Dr. Tom Inglesby von der Johns Hopkins University, einer weltweit führenden Instanz auf dem Gebiet der Pandemie, erklärt dazu:
Selbst der Experte des Weissen Hauses, Dr. Fauci, weist darauf hin, dass sich «das Virus leider nicht an einen Zeitplan halte» und man deswegen flexibel reagieren müsse.
Trump schert sich einen Deut darum. Er will an seinem Plan festhalten, denn er weiss, dass zumindest die Mehrheit seiner Partei und führende Wirtschaftsvertreter hinter ihm stehen.
Das Verhalten von vielen massgebenden Vertretern der Grand Old Party ist jenseits von gut und bös. In Florida beispielsweise weigert sich Gouverneur Ron DeSantis, ein Hardcore-Trump-Fan, bis heute, Restaurants zu schliessen und Ansammlungen von Menschengruppen zu verbieten. Florida ist ein Rentnerparadies und hat gute Chancen, New York bald als Epizentrum der Epidemie abzulösen.
Andere republikanische Gouverneure tun es ihm gleich. So hat etwa im Bundesstaat Mississippi Gouverneur Tate Reeves die Schutzmassnahmen einzelner Städte wieder aufgehoben.
Dan Patrick, der Vize-Gouverneur von Texas, geht noch einen Schritt weiter. Er fordert, die Alten sollten sich opfern, damit die Jungen die sogenannte Herdenimmunität erwerben und so die Wirtschaft wieder in Schwung bringen können.

## Zu prüfende Einträge

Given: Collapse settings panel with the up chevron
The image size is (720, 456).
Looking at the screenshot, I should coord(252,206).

---

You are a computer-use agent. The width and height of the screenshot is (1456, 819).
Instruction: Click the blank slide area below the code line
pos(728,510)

---

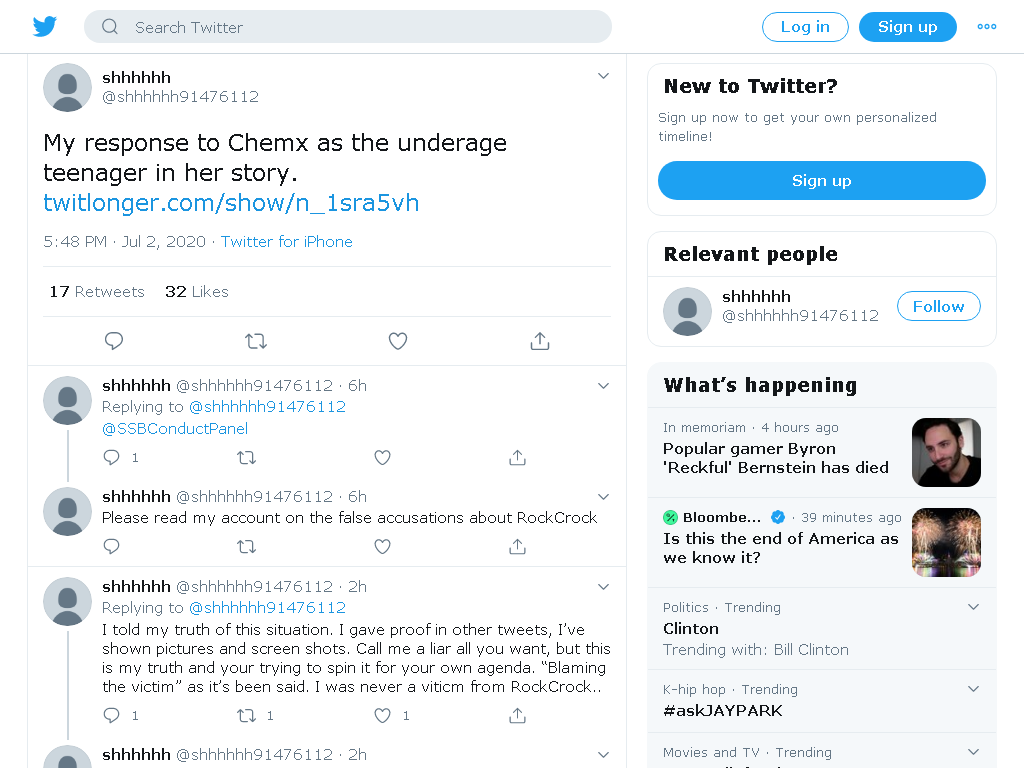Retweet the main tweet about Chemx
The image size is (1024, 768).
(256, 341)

## Deine Aufgabe
Schreibe aus dem Auszug über die Corona-Politik der Republikaner alles von „Andere republikanische Gouverneure“ bis hinunter zu „Schwung bringen können.“ ab und ersetze dabei „Texas“ durch „Oklahoma“.

## Ergebnis
Andere republikanische Gouverneure tun es ihm gleich. So hat etwa im Bundesstaat Mississippi Gouverneur Tate Reeves die Schutzmassnahmen einzelner Städte wieder aufgehoben.
Dan Patrick, der Vize-Gouverneur von Oklahoma, geht noch einen Schritt weiter. Er fordert, die Alten sollten sich opfern, damit die Jungen die sogenannte Herdenimmunität erwerben und so die Wirtschaft wieder in Schwung bringen können.